Hauser nahm die Zigarre aus dem Mund und trank einen Schluck aus seiner Feldflasche. Dann klemmte er sich die Zigarre zwischen die Zähne und inhalierte den Rauch. Er fühlte sich nur teilweise erfrischt. Es war nicht das erste Mal, dass er den Fehler begangen hatte, die honduranischen Soldaten mit einem einfachen Auftrag zu betrauen, den sie dann vermasselten. Leider gab es hier nur einen von seiner Sorte, aber er konnte ja nicht alles selbst machen. Es war immer und immer wieder das gleiche Problem.
Hauser wandte sich um und lächelte den Teniente an. »Ich bin ein sehr guter Chirurg, Teniente. Falls Sie je einen brauchen ...?«
35
Sie verbrachten den folgenden Tag in ihrem Lager. Don Alfonso schnitt einen riesigen Stapel Palmwedel zu, saß den größten Teil des Tages im Schneidersitz davor, riss sie in faserige Streifen und flocht Rucksäcke und weitere Hängematten. Sally ging auf die Jagd und brachte eine kleine Antilope mit, die Tom zubereitete und über dem Feuer räucherte. Vernon sammelte Früchte und Maniokwurzeln. Als der Tag zur Neige ging, verfügten sie über einen kleinen Nahrungsvorrat für ihre Reise.

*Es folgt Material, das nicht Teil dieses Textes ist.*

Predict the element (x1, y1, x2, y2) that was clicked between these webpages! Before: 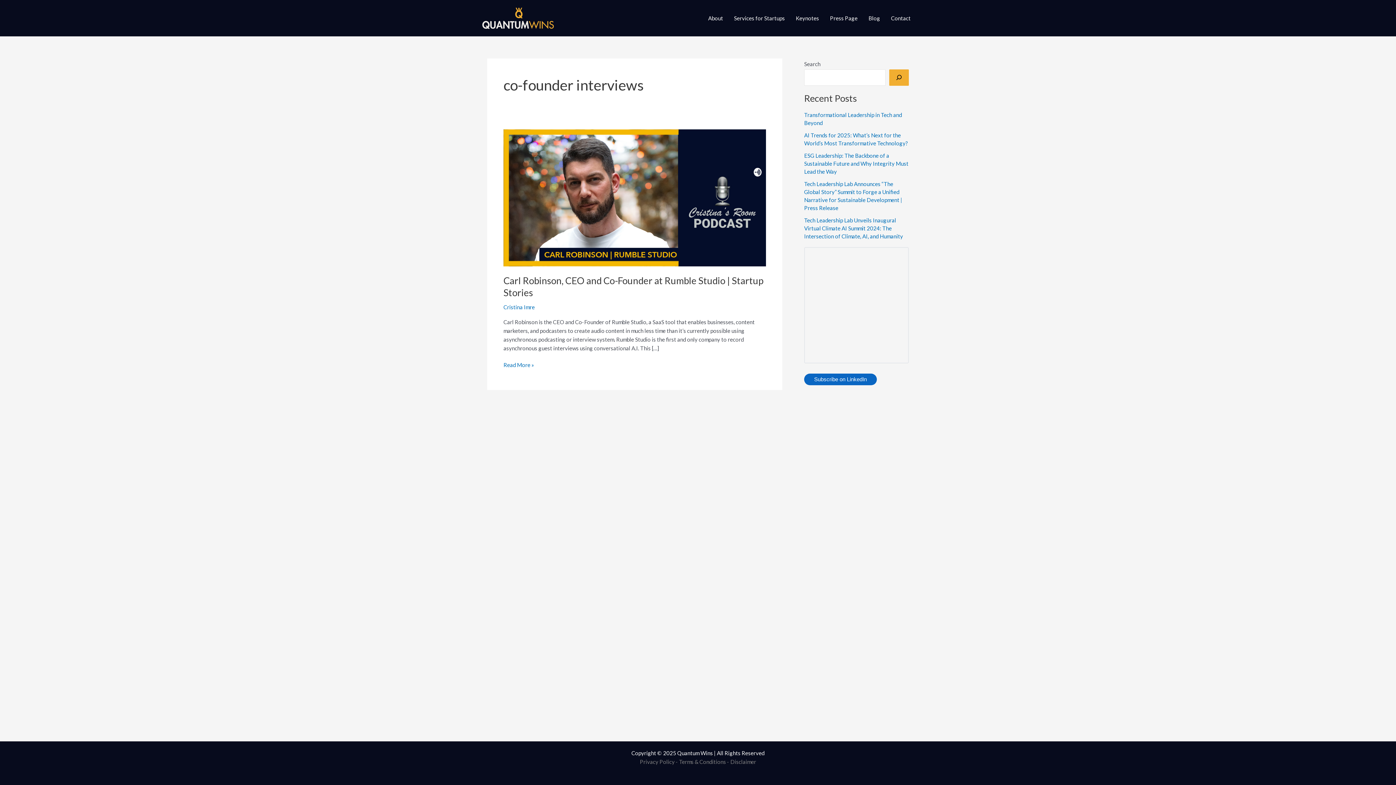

Sie machten eine Bestandsaufnahme ihrer Besitztümer: Sie hatten mehrere wasserdichte Armbanduhren und eine Schachtel mit dreißig Schuss Munition. Toms Tornister enthielt einen winzigen Seva-Kocher mit einem Aluminiumtopf und einer Pfanne, zwei Propangasflaschen und eine Sprühdose mit Insektenschutz. Vernon war mit einem Fernglas um den Hals entkommen. Don Alfonso besaß einen Haufen Dauerlutscher, drei Pfeifen, zwei Päckchen Tabak, einen kleinen Schleifstein sowie eine Rolle Angelschnur mit Haken. All dies war in seinem fettigen Leder-beutel gewesen, den er aus dem brennenden Einbaum gerettet hatte. Außerdem verfügten sie über ihre Macheten, die sie zur Zeit des Angriffs am Gürtel getragen hatten.
Am nächsten Morgen brachen sie auf. Tom machte die Vorhut und schwang seine frisch geschliffene Machete. Don Alfonso war gleich hinter ihm und murmelte ihm zu, welchen Weg sie nehmen sollten. Nachdem sie sich mehrere Kilometer durch den Busch geschlagen hatten, erreichten sie einen alten Wildwechsel, der durch einen kühlen Wald glattrindiger Bäume verlief. Das Licht war so schwach, dass hier fast kein Gestrüpp wuchs. Der Wald lag still da. Es war, als spaziere man durch eine riesige grüne Kathedrale.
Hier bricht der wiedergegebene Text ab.